Cottage Industrialist – Eric Blankenship of EAG/CaseTrack (Part 5 of a series)

The latest submission in my series features Eric Blankenship, the veteran leader of EAG’s matter management system offering.

“Founded in 1986, EAG specializes in providing matter management software to corporate legal departments, and litigation consulting services to banks, insurance companies, securities firms and individual investors.

CaseTrack was first introduced in 1995. Prior to that, EAG had been primarily developing custom systems on a client-by-client basis utilizing a variety of platforms (e.g., DOS, Windows, OS/2, Unix, Mac). These systems were costly to develop and support, putting them out of reach of most legal departments. This, combined with the fact that most corporations were beginning to standardize on the Windows operating system, led us to develop an off-the-shelf software package – and CaseTrack was born. The first half-dozen sales were the most difficult. It’s amazing how creative you can be when someone asks “how many other companies are using the product?”!

Today, over 200 legal departments are using CaseTrack. They range in size from Fortune 50 corporations with 500+ users to private companies with less than five users. They include companies from a wide range of industries – automotive, energy, insurance, technology, pharmaceutical, financial services, manufacturing, and health care – who use the product to meet a diverse set of needs from matter management to electronic billing to managing legal holds.

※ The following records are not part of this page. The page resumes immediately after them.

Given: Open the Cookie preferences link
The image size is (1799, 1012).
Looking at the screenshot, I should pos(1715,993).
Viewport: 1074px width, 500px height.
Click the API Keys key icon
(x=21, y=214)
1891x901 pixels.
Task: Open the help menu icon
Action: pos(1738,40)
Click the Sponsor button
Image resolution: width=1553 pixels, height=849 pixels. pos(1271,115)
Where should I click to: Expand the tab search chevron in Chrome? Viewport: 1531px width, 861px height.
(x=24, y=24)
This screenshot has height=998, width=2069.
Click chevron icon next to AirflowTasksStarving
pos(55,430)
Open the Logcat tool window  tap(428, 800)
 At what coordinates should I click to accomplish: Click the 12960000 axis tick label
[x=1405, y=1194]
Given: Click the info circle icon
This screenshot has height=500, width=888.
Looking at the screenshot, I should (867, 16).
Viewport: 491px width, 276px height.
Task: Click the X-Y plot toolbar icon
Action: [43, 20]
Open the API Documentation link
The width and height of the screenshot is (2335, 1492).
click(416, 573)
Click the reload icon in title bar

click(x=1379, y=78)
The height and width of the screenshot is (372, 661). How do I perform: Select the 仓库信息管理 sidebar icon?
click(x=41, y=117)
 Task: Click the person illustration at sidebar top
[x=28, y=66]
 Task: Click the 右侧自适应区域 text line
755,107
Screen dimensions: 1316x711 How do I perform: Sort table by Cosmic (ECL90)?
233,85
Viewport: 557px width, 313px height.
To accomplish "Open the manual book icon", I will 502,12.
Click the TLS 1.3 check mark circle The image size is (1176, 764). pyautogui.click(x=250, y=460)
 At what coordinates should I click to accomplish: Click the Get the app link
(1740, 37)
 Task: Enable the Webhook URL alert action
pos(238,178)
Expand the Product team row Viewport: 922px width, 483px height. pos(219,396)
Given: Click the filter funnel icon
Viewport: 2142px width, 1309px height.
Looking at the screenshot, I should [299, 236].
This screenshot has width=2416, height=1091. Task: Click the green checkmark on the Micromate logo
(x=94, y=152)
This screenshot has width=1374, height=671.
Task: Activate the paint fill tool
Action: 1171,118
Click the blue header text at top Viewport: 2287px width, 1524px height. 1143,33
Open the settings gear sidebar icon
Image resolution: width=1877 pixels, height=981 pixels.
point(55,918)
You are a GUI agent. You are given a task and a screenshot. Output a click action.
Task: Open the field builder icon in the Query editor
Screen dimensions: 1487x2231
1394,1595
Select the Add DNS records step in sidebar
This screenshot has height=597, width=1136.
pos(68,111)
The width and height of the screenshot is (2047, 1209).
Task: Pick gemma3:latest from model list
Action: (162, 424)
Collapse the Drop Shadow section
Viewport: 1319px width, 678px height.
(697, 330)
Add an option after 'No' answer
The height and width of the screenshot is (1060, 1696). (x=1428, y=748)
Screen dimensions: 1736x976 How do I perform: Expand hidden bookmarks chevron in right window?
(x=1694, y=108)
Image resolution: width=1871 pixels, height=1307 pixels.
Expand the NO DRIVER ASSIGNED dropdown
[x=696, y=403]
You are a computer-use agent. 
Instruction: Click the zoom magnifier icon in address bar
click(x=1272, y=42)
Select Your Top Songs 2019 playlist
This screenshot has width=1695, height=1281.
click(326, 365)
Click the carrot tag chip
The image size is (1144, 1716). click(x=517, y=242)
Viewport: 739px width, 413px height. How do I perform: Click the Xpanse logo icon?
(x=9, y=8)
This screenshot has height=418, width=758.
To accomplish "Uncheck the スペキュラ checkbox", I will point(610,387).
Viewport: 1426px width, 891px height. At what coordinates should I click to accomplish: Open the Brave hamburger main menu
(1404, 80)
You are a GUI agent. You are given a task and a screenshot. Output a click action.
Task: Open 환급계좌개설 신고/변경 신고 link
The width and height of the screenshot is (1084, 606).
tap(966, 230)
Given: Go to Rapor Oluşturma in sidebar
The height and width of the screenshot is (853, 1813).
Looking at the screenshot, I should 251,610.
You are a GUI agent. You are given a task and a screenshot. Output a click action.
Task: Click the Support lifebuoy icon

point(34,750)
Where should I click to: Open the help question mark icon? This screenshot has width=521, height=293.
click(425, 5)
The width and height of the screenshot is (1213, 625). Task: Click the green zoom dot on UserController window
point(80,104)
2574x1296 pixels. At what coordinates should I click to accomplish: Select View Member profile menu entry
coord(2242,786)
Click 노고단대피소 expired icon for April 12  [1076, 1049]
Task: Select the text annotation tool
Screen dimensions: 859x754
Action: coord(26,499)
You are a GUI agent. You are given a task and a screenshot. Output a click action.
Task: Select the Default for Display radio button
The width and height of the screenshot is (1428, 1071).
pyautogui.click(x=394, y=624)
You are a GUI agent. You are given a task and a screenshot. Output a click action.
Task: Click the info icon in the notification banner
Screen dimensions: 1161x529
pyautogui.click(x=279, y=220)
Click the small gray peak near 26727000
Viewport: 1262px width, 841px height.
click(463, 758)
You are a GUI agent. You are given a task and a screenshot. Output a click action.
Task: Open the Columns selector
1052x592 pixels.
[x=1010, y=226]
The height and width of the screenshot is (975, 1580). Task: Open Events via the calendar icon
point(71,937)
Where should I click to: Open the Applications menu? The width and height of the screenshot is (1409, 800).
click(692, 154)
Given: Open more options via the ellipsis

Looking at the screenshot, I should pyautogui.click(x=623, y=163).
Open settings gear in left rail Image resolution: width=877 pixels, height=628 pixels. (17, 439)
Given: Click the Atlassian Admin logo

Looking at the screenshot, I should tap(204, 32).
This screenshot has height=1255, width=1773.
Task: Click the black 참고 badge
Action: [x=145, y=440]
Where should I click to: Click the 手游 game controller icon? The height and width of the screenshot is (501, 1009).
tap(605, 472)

Although CaseTrack is designed out-of-the box to meet the needs of a wide variety of legal departments, companies have been creative in finding ways to enhance its usefulness by seamlessly integrating with their legacy systems. For example, one automobile manufacturer set up an integration point with their mainframe system to retrieve detailed vehicle information, including service history. Having this information available at the push of a button within CaseTrack eliminated the time consuming process of looking it up in a separate system and then manually re-keying the necessary data.”